▶ PROMPT
Locate each line in the entries that contains the string "resolution" and copy those lines.

▶ SUPPLIED DATA
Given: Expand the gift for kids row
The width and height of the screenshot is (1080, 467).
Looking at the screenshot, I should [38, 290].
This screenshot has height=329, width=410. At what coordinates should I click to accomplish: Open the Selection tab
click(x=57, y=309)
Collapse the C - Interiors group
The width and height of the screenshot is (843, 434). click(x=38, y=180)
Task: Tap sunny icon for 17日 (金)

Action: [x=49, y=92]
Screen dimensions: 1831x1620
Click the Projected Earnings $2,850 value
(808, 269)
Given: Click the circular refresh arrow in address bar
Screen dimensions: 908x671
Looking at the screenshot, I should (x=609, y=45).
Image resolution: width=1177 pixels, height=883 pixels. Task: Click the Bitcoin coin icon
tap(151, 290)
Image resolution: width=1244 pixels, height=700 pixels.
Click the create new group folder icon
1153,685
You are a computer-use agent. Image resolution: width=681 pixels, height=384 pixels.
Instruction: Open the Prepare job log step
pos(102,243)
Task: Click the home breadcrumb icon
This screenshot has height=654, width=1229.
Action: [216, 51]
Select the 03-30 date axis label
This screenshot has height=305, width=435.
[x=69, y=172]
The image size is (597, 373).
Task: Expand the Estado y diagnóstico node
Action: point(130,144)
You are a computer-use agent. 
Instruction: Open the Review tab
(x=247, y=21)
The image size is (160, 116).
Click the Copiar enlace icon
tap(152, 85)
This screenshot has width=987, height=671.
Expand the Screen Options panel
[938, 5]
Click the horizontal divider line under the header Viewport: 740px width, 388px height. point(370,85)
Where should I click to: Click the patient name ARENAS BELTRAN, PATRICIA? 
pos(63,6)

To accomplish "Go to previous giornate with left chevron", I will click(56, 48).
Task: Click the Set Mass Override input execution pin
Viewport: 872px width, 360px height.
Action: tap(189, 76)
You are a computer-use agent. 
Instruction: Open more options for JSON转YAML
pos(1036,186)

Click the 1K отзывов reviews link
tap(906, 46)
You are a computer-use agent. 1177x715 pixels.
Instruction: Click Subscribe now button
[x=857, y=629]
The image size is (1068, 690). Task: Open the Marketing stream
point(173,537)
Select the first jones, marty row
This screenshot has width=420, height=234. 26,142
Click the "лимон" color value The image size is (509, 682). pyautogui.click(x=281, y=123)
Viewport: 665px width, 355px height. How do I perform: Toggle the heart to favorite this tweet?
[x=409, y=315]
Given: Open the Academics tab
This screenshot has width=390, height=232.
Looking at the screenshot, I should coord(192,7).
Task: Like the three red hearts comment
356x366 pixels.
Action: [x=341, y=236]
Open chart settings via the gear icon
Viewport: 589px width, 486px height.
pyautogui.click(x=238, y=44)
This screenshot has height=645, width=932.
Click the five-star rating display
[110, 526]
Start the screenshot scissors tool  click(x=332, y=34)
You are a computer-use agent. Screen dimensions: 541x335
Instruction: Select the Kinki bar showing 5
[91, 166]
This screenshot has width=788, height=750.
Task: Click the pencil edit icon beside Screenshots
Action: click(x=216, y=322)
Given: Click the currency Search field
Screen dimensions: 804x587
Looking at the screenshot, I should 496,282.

▶ RESPONSE
Image resolution: width=1177 pixels, height=883 pixels. Task: Click the Bitcoin coin icon
Image resolution: width=1244 pixels, height=700 pixels.
You are a computer-use agent. Image resolution: width=681 pixels, height=384 pixels.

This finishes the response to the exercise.